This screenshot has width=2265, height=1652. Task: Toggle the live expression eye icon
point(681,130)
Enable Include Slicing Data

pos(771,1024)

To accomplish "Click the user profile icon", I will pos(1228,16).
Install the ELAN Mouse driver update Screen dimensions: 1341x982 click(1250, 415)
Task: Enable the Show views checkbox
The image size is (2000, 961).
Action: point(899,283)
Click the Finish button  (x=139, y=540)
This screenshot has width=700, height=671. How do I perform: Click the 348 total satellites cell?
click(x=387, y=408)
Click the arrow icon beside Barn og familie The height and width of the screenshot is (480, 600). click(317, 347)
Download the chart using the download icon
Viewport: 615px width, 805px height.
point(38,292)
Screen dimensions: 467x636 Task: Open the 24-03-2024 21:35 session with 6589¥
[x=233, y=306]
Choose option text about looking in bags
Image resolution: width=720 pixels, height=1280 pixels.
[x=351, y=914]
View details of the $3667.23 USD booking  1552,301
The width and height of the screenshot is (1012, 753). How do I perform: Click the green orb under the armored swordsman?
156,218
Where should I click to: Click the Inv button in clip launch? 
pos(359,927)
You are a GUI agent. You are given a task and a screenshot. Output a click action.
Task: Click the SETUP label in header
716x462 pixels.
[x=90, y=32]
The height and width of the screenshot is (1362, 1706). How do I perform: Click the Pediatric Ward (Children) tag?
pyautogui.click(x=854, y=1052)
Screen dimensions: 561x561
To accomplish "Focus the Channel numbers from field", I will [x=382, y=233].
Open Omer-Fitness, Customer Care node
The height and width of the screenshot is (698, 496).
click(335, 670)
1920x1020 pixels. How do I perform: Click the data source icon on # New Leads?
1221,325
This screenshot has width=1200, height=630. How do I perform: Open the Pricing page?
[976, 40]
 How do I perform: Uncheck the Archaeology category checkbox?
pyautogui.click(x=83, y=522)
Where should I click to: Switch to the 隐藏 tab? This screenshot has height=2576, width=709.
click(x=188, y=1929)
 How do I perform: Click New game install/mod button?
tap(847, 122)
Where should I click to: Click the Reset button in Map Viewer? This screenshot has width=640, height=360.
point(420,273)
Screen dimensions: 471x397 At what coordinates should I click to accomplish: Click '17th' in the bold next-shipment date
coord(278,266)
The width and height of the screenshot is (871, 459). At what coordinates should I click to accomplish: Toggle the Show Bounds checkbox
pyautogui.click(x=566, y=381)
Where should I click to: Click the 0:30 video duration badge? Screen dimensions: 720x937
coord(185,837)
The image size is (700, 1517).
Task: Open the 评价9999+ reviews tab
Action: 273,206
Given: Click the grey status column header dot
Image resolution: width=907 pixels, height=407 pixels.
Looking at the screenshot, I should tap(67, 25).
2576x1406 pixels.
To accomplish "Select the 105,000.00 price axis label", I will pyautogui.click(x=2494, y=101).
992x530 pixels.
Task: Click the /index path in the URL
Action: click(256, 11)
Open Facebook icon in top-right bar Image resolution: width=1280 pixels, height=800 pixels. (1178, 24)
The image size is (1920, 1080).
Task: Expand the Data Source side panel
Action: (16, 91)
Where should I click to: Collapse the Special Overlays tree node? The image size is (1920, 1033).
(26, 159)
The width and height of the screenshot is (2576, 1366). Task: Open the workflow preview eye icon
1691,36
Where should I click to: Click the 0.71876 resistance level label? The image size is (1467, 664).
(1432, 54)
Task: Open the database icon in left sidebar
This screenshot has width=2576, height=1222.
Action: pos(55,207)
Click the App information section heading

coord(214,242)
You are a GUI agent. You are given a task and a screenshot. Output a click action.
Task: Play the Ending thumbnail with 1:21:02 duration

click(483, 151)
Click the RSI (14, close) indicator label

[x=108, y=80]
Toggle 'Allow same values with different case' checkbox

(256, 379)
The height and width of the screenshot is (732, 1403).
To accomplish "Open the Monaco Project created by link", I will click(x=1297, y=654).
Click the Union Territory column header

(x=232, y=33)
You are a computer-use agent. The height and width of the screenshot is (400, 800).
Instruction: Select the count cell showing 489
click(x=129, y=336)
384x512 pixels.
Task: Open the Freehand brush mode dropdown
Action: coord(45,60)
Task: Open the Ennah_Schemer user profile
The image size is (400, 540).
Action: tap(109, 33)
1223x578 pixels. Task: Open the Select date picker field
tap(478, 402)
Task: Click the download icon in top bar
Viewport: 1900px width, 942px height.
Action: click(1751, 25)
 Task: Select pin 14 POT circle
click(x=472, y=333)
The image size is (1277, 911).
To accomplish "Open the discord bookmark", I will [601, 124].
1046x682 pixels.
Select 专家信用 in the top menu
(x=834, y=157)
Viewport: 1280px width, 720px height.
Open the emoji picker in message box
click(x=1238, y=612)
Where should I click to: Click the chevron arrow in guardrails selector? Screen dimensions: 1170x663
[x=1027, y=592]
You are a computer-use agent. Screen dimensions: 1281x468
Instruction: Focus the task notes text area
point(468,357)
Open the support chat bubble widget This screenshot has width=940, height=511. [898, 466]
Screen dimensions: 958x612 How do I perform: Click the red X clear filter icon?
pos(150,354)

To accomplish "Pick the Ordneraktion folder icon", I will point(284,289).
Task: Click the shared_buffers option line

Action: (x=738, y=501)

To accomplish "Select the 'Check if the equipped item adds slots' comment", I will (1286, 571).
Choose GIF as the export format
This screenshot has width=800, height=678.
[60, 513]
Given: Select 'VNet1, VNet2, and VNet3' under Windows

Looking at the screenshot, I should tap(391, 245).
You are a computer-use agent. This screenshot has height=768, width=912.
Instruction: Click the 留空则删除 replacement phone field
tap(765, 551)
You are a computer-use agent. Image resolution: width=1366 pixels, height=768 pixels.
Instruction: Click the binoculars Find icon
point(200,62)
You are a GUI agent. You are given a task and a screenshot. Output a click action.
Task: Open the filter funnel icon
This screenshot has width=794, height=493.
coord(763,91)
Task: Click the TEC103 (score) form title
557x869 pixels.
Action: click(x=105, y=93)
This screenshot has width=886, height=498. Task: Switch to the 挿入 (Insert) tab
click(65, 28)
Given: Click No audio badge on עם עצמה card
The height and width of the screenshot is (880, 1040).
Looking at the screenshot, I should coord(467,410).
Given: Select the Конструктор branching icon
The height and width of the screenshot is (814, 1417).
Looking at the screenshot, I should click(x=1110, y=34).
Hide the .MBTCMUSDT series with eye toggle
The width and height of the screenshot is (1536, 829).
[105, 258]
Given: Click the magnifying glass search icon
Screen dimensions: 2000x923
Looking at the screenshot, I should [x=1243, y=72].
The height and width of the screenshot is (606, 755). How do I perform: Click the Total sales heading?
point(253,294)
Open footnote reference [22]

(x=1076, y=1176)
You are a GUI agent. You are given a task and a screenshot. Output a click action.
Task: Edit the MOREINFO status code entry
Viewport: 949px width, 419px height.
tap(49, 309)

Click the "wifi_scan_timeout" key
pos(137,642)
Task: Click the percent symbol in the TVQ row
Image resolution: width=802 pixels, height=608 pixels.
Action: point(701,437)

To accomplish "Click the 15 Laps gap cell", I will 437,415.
----------
__Aim of the task__
Reproduce all of the material above word for word, keeping every line in its original order.

__Complete output__
This screenshot has width=2265, height=1652. Task: Toggle the live expression eye icon
point(681,130)
Enable Include Slicing Data

pos(771,1024)

To accomplish "Click the user profile icon", I will pos(1228,16).
Install the ELAN Mouse driver update Screen dimensions: 1341x982 click(1250, 415)
Task: Enable the Show views checkbox
The image size is (2000, 961).
Action: point(899,283)
Click the Finish button  (x=139, y=540)
This screenshot has width=700, height=671. How do I perform: Click the 348 total satellites cell?
click(x=387, y=408)
Click the arrow icon beside Barn og familie The height and width of the screenshot is (480, 600). click(317, 347)
Download the chart using the download icon
Viewport: 615px width, 805px height.
point(38,292)
Screen dimensions: 467x636 Task: Open the 24-03-2024 21:35 session with 6589¥
[x=233, y=306]
Choose option text about looking in bags
Image resolution: width=720 pixels, height=1280 pixels.
[x=351, y=914]
View details of the $3667.23 USD booking  1552,301
The width and height of the screenshot is (1012, 753). How do I perform: Click the green orb under the armored swordsman?
156,218
Where should I click to: Click the Inv button in clip launch? 
pos(359,927)
You are a GUI agent. You are given a task and a screenshot. Output a click action.
Task: Click the SETUP label in header
716x462 pixels.
[x=90, y=32]
The height and width of the screenshot is (1362, 1706). How do I perform: Click the Pediatric Ward (Children) tag?
pyautogui.click(x=854, y=1052)
Screen dimensions: 561x561
To accomplish "Focus the Channel numbers from field", I will [x=382, y=233].
Open Omer-Fitness, Customer Care node
The height and width of the screenshot is (698, 496).
click(335, 670)
1920x1020 pixels. How do I perform: Click the data source icon on # New Leads?
1221,325
This screenshot has width=1200, height=630. How do I perform: Open the Pricing page?
[976, 40]
 How do I perform: Uncheck the Archaeology category checkbox?
pyautogui.click(x=83, y=522)
Where should I click to: Switch to the 隐藏 tab? This screenshot has height=2576, width=709.
click(x=188, y=1929)
 How do I perform: Click New game install/mod button?
tap(847, 122)
Where should I click to: Click the Reset button in Map Viewer? This screenshot has width=640, height=360.
point(420,273)
Screen dimensions: 471x397 At what coordinates should I click to accomplish: Click '17th' in the bold next-shipment date
coord(278,266)
The width and height of the screenshot is (871, 459). At what coordinates should I click to accomplish: Toggle the Show Bounds checkbox
pyautogui.click(x=566, y=381)
Where should I click to: Click the 0:30 video duration badge? Screen dimensions: 720x937
coord(185,837)
The image size is (700, 1517).
Task: Open the 评价9999+ reviews tab
Action: 273,206
Given: Click the grey status column header dot
Image resolution: width=907 pixels, height=407 pixels.
Looking at the screenshot, I should tap(67, 25).
2576x1406 pixels.
To accomplish "Select the 105,000.00 price axis label", I will pyautogui.click(x=2494, y=101).
992x530 pixels.
Task: Click the /index path in the URL
Action: click(256, 11)
Open Facebook icon in top-right bar Image resolution: width=1280 pixels, height=800 pixels. (1178, 24)
The image size is (1920, 1080).
Task: Expand the Data Source side panel
Action: (16, 91)
Where should I click to: Collapse the Special Overlays tree node? The image size is (1920, 1033).
(26, 159)
The width and height of the screenshot is (2576, 1366). Task: Open the workflow preview eye icon
1691,36
Where should I click to: Click the 0.71876 resistance level label? The image size is (1467, 664).
(1432, 54)
Task: Open the database icon in left sidebar
This screenshot has width=2576, height=1222.
Action: pos(55,207)
Click the App information section heading

coord(214,242)
You are a GUI agent. You are given a task and a screenshot. Output a click action.
Task: Play the Ending thumbnail with 1:21:02 duration

click(483, 151)
Click the RSI (14, close) indicator label

[x=108, y=80]
Toggle 'Allow same values with different case' checkbox

(256, 379)
The height and width of the screenshot is (732, 1403).
To accomplish "Open the Monaco Project created by link", I will click(x=1297, y=654).
Click the Union Territory column header

(x=232, y=33)
You are a computer-use agent. The height and width of the screenshot is (400, 800).
Instruction: Select the count cell showing 489
click(x=129, y=336)
384x512 pixels.
Task: Open the Freehand brush mode dropdown
Action: coord(45,60)
Task: Open the Ennah_Schemer user profile
The image size is (400, 540).
Action: tap(109, 33)
1223x578 pixels. Task: Open the Select date picker field
tap(478, 402)
Task: Click the download icon in top bar
Viewport: 1900px width, 942px height.
Action: click(1751, 25)
 Task: Select pin 14 POT circle
click(x=472, y=333)
The image size is (1277, 911).
To accomplish "Open the discord bookmark", I will [601, 124].
1046x682 pixels.
Select 专家信用 in the top menu
(x=834, y=157)
Viewport: 1280px width, 720px height.
Open the emoji picker in message box
click(x=1238, y=612)
Where should I click to: Click the chevron arrow in guardrails selector? Screen dimensions: 1170x663
[x=1027, y=592]
You are a computer-use agent. Screen dimensions: 1281x468
Instruction: Focus the task notes text area
point(468,357)
Open the support chat bubble widget This screenshot has width=940, height=511. [898, 466]
Screen dimensions: 958x612 How do I perform: Click the red X clear filter icon?
pos(150,354)

To accomplish "Pick the Ordneraktion folder icon", I will point(284,289).
Task: Click the shared_buffers option line

Action: (x=738, y=501)

To accomplish "Select the 'Check if the equipped item adds slots' comment", I will (1286, 571).
Choose GIF as the export format
This screenshot has width=800, height=678.
[60, 513]
Given: Select 'VNet1, VNet2, and VNet3' under Windows

Looking at the screenshot, I should tap(391, 245).
You are a computer-use agent. This screenshot has height=768, width=912.
Instruction: Click the 留空则删除 replacement phone field
tap(765, 551)
You are a computer-use agent. Image resolution: width=1366 pixels, height=768 pixels.
Instruction: Click the binoculars Find icon
point(200,62)
You are a GUI agent. You are given a task and a screenshot. Output a click action.
Task: Open the filter funnel icon
This screenshot has width=794, height=493.
coord(763,91)
Task: Click the TEC103 (score) form title
557x869 pixels.
Action: click(x=105, y=93)
This screenshot has width=886, height=498. Task: Switch to the 挿入 (Insert) tab
click(65, 28)
Given: Click No audio badge on עם עצמה card
The height and width of the screenshot is (880, 1040).
Looking at the screenshot, I should coord(467,410).
Given: Select the Конструктор branching icon
The height and width of the screenshot is (814, 1417).
Looking at the screenshot, I should click(x=1110, y=34).
Hide the .MBTCMUSDT series with eye toggle
The width and height of the screenshot is (1536, 829).
[105, 258]
Given: Click the magnifying glass search icon
Screen dimensions: 2000x923
Looking at the screenshot, I should [x=1243, y=72].
The height and width of the screenshot is (606, 755). How do I perform: Click the Total sales heading?
point(253,294)
Open footnote reference [22]

(x=1076, y=1176)
You are a GUI agent. You are given a task and a screenshot. Output a click action.
Task: Edit the MOREINFO status code entry
Viewport: 949px width, 419px height.
tap(49, 309)

Click the "wifi_scan_timeout" key
pos(137,642)
Task: Click the percent symbol in the TVQ row
Image resolution: width=802 pixels, height=608 pixels.
Action: point(701,437)

To accomplish "Click the 15 Laps gap cell", I will 437,415.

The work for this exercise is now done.